The track changed on the radio. Katy Perry’s song “Roar” began pulsing through the speakers. Admittedly I started humming along and singing soon replaced my quiet drones. She followed my lead and I turned up the volume. In a loud-and-proud fashion we sang with enthusiasm. The words were lost to her, however. She made an attempt to recite the lyrics in time and in tune, but the best she could do was catch the line, “'Cause I am a champion and you’re gonna hear me roar” as it cycled through the song.


All day she is defined by her 21st chromosome. She is told she will do less because of the number 21. She is told she will want less because of the number 21. She is told she will be less because of the number 21. Yet out of all the lyrics she could have remembered she remembered the words that defined her as more and gave her a voice- a fierce, roaring voice.
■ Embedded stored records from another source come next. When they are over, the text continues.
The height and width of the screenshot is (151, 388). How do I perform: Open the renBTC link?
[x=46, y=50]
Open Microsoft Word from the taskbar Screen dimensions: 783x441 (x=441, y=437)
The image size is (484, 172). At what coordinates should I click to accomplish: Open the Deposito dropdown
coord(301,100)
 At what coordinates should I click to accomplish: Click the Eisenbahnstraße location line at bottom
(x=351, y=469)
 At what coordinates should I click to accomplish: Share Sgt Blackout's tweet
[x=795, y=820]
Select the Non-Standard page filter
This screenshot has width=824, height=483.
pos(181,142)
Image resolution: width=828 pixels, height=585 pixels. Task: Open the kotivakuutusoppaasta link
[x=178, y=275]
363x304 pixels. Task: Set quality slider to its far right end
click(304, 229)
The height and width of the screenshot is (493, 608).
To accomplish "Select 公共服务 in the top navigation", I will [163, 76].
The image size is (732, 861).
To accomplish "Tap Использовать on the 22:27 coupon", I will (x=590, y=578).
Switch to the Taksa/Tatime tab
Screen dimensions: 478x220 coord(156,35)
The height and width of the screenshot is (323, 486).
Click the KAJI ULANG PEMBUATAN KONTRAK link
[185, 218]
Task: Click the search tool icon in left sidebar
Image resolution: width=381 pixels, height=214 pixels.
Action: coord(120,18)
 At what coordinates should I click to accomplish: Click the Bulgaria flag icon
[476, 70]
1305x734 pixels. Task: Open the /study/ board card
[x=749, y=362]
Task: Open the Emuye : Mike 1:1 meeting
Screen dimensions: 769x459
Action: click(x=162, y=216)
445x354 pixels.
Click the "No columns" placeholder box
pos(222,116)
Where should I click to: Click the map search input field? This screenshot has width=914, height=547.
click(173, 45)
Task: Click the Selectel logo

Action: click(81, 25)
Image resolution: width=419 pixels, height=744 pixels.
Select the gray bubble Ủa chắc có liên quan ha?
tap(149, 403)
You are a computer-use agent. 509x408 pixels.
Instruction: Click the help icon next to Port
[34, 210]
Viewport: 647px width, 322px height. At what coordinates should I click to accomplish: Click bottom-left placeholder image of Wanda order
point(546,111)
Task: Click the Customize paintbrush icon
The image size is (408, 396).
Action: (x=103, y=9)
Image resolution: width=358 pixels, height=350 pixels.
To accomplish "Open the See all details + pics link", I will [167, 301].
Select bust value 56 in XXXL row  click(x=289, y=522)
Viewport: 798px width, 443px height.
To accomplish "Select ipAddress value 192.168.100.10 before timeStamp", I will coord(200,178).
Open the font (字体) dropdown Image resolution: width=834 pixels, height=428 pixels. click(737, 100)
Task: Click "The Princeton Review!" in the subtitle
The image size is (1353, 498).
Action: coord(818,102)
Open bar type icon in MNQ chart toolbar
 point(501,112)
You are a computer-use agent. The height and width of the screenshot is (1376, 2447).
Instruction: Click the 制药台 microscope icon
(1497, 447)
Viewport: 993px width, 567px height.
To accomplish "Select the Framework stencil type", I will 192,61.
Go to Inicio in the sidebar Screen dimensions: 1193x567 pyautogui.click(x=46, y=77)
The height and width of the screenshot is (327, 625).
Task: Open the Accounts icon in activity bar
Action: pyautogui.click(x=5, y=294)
She is a typical teenage girl though her abilities are different. She likes pink. She idolizes pop stars, whether good or bad. She wants to spend her evenings dressed up in sparkly gowns and makeup. She is hopeful her high school friendships will last forever. She rebels in her own way and keeps secrets from her mom.

In those ways and many more she is like any other 16 year old junior, but the world isn’t comfortable seeing her as average, ordinary, or typical.  They tack “special” onto her needs and onto her education because special is easier for them to say than normal. And although she is a special individual, it has nothing to do with her abilities. Rather, it has everything to do with the readiness to champion her own life even when there are few others that stand to help her.